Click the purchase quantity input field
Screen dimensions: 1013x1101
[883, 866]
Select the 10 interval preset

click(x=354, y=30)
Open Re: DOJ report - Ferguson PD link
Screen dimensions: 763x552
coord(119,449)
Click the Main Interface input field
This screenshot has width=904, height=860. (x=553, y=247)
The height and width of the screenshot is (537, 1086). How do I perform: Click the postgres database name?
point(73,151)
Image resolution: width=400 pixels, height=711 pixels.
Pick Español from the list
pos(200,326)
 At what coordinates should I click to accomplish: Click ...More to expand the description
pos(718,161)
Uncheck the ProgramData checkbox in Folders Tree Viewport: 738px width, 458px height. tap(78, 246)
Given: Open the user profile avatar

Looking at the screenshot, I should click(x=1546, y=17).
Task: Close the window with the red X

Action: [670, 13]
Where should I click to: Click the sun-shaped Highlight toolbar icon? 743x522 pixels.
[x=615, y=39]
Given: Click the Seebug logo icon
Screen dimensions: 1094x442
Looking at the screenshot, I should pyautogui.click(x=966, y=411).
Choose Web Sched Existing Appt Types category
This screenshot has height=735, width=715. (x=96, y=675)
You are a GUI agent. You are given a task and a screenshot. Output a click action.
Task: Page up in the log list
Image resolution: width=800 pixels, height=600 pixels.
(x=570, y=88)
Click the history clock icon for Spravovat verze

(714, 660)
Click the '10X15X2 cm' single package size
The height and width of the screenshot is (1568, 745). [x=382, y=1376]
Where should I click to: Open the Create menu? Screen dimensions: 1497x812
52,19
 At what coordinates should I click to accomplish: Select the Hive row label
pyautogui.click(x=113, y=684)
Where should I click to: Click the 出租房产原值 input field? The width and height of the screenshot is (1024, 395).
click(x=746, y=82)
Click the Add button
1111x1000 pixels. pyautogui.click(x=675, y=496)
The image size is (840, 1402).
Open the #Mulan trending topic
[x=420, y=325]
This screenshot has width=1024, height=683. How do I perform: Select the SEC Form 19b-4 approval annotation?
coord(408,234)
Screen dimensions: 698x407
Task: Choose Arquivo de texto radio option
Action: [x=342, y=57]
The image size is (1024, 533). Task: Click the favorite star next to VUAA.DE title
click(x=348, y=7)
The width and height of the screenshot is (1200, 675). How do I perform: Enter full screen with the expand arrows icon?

──────────

_TASK BRIEF_
Copy the data word for word, beginning at the line that contains "This screenshot has width=1024, height=683." and ending after the line that contains "Action: [x=342, y=57]".

_TASK RESULT_
This screenshot has width=1024, height=683. How do I perform: Select the SEC Form 19b-4 approval annotation?
coord(408,234)
Screen dimensions: 698x407
Task: Choose Arquivo de texto radio option
Action: [x=342, y=57]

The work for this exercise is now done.